**What to produce:** In the records below, find the line with "(920) 886-3594 (80, 1413)" and the line with "[Youtube] (296, 1442)"; return exactly those lines and every line between them.

[Pixel coordinate grounding data]
##############################

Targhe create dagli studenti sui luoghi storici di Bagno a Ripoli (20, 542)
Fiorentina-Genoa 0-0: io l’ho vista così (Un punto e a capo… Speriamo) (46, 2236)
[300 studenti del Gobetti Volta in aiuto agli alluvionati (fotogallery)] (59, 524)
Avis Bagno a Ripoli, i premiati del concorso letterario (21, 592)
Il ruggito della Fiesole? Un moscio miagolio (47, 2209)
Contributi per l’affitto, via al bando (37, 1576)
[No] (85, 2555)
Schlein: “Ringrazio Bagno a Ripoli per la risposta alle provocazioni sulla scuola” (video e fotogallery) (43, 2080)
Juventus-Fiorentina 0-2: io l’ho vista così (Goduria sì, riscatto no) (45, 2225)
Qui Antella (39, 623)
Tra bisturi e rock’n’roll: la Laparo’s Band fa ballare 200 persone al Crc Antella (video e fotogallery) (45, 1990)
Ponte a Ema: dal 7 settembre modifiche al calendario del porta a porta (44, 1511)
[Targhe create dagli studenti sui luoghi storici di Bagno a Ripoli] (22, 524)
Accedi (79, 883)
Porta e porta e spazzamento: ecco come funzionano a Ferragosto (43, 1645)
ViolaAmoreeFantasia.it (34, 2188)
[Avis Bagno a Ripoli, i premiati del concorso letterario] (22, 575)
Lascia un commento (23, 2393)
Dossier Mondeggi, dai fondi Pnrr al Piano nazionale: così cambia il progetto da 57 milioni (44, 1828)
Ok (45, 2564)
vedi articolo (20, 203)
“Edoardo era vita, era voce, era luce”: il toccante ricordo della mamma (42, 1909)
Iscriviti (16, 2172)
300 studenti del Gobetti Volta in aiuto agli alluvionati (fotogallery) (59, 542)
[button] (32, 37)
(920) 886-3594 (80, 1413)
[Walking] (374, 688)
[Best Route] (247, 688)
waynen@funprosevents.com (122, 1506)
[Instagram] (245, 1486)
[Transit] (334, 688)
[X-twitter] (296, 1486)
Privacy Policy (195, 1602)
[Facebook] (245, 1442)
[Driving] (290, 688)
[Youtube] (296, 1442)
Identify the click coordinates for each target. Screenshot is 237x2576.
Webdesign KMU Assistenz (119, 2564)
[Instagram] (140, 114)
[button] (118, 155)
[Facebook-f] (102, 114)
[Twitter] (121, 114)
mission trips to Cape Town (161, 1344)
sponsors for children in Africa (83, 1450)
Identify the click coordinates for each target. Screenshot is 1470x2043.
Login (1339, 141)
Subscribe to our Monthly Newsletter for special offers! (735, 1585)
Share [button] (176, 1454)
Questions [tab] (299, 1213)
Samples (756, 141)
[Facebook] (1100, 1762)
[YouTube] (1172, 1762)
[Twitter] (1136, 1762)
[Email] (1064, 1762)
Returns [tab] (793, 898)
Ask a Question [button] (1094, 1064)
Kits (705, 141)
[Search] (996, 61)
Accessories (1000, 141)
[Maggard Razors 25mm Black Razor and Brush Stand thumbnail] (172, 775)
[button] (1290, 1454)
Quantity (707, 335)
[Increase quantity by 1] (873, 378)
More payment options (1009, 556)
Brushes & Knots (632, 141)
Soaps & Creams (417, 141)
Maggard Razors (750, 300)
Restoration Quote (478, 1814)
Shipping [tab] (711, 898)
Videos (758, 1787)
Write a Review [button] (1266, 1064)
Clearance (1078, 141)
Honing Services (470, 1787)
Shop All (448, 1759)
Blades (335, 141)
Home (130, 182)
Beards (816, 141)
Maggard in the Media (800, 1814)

##############################

**Task response:**
(920) 886-3594 (80, 1413)
[Walking] (374, 688)
[Best Route] (247, 688)
waynen@funprosevents.com (122, 1506)
[Instagram] (245, 1486)
[Transit] (334, 688)
[X-twitter] (296, 1486)
Privacy Policy (195, 1602)
[Facebook] (245, 1442)
[Driving] (290, 688)
[Youtube] (296, 1442)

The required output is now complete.